* What to work on
If a line of the listing contains the string "computer", return that line.

* Supplied material
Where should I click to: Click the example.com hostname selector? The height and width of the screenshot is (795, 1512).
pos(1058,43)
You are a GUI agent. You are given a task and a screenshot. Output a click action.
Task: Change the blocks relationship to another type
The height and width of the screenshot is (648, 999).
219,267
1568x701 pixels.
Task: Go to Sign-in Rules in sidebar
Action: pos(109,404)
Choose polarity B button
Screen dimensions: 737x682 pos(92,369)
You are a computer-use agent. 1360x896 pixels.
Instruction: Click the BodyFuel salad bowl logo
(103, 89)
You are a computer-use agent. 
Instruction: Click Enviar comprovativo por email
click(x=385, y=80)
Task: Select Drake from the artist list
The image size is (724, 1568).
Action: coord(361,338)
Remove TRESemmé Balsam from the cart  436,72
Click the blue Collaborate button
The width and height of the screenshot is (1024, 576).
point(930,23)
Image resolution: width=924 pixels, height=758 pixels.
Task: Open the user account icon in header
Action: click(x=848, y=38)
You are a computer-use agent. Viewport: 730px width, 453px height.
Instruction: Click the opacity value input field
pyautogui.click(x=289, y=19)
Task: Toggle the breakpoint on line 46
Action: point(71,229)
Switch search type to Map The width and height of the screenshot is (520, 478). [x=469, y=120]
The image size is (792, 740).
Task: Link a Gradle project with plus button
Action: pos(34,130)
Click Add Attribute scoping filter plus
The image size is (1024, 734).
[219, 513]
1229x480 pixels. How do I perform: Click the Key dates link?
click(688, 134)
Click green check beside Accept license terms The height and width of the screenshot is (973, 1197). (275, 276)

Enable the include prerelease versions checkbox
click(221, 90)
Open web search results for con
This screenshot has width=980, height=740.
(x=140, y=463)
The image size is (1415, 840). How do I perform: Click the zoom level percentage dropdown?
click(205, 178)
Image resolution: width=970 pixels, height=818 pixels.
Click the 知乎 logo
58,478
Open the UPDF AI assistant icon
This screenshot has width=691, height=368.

* Your response
You are a computer-use agent. 1360x896 pixels.
You are a computer-use agent. 
You are a computer-use agent. Viewport: 730px width, 453px height.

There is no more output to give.